An essay penned for the school paper, Feb 3, 2017

This was not, in fact, the piece I intended to write. But as I scanned the news this morning, I was compelled to comment. Let me say first that my intent is not political; some things bear urgency regardless of where one stands on any political or policy spectrum. The issue to which I refer was a statement by a representative of the current administration made in defense of a recent policy decision. As an example of why this policy was needed, the representative cited the ‘Bowling Green Massacre,’ an event which, as I am sure you know, never occurred. 

My eighth-grade English recently finished reading George Orwell’s beloved fable, Animal Farm. In it, and in its longer, more complex successor, Nineteen Eighty-Four,  Orwell focuses on many themes germane to the discussion of politics in any time period. One of the more subtle, and yet vital of these themes is that when the populace (or in the case of Animal Farm, the farm animals), can be convinced that things that they saw happen did not really occur, or that things that did not happen actually did, then truth no longer exists. As his protagonist, Winston Smith says, “The Party told you to reject the evidence of your eyes and ears. It was their final, most essential command.” Moreover, and perhaps more significantly, when truth becomes subject to interpretation, whim, or politics, meaningful speech of any kind becomes impossible.

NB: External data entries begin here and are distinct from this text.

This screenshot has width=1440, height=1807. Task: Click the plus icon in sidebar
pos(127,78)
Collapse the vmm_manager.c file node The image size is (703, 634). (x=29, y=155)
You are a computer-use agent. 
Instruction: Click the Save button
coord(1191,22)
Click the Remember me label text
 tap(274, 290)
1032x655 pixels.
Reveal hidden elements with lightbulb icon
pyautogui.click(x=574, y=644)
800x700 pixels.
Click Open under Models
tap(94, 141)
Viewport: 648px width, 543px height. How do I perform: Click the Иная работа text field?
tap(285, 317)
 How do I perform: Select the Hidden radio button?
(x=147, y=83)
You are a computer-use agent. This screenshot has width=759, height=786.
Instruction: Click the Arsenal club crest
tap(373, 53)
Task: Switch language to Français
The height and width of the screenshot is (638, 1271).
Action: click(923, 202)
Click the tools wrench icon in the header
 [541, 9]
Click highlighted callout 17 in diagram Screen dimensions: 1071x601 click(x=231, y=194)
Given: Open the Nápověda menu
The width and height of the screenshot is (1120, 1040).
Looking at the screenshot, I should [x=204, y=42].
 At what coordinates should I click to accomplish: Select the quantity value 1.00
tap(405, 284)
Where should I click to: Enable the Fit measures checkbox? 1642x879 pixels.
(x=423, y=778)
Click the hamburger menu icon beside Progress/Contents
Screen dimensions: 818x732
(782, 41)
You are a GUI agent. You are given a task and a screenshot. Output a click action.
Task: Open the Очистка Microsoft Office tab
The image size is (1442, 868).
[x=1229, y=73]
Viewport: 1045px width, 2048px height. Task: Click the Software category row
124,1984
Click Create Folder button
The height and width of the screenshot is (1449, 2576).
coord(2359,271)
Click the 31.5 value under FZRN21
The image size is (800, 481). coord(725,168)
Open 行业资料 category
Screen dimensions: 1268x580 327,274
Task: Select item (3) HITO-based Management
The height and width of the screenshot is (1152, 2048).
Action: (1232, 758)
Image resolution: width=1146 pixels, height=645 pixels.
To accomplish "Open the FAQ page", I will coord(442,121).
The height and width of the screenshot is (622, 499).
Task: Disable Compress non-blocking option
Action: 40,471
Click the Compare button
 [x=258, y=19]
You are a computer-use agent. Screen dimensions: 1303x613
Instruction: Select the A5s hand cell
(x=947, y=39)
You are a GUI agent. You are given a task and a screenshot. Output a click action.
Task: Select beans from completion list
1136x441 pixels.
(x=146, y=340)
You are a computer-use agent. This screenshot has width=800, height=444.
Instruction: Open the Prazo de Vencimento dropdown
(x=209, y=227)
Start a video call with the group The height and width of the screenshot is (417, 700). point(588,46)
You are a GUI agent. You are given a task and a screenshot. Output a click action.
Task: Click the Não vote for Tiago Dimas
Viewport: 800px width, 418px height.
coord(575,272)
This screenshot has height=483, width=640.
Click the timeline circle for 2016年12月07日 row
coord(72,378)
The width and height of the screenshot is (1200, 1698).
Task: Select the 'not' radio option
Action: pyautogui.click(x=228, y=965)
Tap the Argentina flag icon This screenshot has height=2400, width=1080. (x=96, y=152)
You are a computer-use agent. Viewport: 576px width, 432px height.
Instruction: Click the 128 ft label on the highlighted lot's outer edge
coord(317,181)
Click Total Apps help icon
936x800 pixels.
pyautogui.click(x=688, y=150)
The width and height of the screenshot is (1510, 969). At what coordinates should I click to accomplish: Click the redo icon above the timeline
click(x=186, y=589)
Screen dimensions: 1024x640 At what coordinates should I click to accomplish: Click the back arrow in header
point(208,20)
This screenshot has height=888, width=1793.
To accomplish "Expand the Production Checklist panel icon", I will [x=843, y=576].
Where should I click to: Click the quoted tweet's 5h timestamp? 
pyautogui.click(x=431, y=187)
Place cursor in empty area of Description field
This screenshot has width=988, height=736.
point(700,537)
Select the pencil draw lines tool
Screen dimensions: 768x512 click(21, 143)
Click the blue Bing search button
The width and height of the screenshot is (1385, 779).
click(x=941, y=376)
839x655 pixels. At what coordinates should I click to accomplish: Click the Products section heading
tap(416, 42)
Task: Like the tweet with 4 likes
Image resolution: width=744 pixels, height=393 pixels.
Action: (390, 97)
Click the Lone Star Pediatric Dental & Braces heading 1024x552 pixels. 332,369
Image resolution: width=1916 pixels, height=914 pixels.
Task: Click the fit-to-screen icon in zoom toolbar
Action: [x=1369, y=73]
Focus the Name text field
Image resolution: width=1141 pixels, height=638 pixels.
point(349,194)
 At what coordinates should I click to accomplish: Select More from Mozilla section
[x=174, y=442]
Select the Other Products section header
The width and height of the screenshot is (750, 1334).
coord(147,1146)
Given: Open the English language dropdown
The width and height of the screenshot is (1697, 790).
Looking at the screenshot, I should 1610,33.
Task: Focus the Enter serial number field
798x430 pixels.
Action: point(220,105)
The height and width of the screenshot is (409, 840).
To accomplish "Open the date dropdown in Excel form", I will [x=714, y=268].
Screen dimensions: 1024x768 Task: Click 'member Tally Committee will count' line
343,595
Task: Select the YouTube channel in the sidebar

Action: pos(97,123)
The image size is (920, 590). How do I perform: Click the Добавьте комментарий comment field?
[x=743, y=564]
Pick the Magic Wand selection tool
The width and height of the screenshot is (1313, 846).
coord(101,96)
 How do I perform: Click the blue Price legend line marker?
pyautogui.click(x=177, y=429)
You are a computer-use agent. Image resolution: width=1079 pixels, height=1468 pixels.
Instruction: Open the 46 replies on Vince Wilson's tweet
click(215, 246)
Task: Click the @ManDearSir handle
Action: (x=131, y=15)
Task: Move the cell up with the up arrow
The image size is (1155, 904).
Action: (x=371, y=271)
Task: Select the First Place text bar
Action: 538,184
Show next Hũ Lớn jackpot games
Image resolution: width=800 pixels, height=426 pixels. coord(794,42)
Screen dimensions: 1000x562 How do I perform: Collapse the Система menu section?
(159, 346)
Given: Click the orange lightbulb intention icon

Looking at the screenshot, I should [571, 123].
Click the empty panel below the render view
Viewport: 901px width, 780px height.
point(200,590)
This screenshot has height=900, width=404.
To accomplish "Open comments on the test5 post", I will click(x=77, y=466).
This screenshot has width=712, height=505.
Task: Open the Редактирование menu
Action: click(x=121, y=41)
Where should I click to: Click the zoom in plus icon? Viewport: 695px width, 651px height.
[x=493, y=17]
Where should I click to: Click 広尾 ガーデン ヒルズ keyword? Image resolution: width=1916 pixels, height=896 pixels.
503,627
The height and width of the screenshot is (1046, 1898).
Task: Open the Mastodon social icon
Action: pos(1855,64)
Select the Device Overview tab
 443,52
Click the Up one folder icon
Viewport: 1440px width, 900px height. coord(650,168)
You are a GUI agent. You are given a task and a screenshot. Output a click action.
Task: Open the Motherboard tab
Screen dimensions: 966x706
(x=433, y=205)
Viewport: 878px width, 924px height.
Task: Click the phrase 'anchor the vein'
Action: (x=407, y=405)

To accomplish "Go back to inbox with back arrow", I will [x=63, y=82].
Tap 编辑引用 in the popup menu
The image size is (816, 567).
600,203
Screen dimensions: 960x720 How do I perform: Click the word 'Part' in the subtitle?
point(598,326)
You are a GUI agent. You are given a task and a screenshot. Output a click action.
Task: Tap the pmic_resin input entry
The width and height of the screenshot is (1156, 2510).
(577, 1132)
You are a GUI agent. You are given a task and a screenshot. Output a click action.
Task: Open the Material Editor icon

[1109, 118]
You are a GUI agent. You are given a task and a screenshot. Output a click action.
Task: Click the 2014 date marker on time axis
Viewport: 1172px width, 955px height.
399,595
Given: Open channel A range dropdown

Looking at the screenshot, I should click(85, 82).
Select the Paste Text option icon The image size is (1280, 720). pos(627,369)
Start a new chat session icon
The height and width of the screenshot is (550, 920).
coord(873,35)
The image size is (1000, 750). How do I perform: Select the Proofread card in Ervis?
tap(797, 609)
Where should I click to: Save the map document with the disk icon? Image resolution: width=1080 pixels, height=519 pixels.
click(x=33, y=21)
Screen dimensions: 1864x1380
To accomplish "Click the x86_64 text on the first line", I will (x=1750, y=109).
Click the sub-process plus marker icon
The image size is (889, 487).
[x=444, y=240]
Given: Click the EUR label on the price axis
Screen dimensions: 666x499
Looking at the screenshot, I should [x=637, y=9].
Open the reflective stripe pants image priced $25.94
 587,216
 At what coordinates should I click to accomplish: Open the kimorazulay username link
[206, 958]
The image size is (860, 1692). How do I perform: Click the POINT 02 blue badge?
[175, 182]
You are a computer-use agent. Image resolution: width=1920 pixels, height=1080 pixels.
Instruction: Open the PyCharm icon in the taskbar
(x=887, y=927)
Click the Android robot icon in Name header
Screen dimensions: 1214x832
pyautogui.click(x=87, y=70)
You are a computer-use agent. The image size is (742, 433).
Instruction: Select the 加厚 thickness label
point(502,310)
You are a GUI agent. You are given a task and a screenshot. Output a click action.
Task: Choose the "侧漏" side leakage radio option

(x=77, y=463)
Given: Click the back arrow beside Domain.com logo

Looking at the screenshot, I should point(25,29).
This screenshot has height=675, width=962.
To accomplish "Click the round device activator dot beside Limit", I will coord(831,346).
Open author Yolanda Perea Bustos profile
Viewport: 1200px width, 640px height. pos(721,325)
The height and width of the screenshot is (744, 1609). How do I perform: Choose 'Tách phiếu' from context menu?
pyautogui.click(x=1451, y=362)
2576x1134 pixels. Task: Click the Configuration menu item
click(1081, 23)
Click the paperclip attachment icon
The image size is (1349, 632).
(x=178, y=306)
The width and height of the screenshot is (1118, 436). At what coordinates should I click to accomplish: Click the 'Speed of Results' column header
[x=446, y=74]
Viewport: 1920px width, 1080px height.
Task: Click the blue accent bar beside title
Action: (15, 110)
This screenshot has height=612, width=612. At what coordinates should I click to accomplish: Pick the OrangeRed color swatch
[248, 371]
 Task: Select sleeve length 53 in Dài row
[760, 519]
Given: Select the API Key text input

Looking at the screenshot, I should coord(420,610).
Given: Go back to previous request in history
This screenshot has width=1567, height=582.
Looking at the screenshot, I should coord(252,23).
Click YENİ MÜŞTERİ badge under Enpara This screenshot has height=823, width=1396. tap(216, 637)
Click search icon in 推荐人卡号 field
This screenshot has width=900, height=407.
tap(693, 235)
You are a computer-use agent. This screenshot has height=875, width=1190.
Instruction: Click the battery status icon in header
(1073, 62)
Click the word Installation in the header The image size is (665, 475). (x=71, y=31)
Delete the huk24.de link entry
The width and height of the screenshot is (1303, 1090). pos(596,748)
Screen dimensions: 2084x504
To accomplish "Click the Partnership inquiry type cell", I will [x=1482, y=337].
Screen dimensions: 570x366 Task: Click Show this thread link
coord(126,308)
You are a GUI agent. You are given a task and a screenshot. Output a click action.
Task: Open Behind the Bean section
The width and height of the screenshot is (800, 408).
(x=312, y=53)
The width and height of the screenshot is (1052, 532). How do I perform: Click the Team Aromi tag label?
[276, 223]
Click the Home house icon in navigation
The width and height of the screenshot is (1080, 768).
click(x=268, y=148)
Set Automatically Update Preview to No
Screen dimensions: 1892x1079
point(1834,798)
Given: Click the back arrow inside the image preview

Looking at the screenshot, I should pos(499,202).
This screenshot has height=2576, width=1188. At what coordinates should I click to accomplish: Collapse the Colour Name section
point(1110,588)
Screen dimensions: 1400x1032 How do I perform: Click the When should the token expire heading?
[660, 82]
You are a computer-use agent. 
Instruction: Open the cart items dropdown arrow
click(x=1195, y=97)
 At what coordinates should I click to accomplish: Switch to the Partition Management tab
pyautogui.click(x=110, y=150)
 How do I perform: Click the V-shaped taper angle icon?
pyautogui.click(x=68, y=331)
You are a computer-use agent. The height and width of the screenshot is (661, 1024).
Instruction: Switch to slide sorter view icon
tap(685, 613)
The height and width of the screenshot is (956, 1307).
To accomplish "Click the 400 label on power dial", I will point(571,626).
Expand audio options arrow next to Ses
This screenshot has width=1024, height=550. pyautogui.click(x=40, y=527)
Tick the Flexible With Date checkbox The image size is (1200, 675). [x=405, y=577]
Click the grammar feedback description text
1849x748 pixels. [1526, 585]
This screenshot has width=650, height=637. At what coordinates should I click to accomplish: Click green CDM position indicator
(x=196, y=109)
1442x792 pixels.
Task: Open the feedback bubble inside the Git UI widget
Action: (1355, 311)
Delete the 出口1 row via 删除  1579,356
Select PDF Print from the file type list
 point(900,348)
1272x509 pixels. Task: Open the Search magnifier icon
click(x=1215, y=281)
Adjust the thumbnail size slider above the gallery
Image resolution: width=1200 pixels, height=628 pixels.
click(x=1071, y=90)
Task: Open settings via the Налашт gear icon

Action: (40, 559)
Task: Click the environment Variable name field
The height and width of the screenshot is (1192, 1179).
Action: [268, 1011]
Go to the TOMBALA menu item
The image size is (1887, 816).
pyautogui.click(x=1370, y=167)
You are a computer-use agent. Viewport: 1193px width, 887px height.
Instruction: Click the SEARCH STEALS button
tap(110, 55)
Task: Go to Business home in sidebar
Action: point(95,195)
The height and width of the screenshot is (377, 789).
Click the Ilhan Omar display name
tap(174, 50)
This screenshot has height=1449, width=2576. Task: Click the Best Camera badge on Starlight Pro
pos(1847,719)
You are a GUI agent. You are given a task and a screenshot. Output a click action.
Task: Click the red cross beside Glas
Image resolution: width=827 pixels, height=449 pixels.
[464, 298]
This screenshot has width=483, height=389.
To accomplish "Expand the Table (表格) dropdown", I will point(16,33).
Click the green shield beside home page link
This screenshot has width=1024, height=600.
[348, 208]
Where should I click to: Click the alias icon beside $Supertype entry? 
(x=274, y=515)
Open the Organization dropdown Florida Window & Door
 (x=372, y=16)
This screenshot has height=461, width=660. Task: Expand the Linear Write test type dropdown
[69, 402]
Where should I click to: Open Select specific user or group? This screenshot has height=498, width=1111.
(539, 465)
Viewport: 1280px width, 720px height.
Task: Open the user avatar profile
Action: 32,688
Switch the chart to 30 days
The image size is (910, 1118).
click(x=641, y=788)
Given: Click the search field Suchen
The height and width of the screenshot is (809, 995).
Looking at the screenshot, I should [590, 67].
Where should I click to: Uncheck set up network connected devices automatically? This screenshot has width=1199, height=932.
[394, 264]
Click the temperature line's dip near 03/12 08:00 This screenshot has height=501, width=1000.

We are a nation of wondrous diversity, and our strength has always been the dialogue and exchange between opposite ends of many different spectrums: political, ethnic, religious, social, and economic. But such discussion, to be meaningful, relies upon a core foundation that truth can be, if not found precisely, then at least productively pursued. It is that same foundation that I suspect brings most of us to our school family. It is certainly the reason I teach. While I will not deny my concern over the tenuous position of truth and meaningful dialogue in these days of ‘alternative facts,’ I take tremendous hope and inspiration from the joyous pursuit of truth and the quality of the dialogue I see among our students.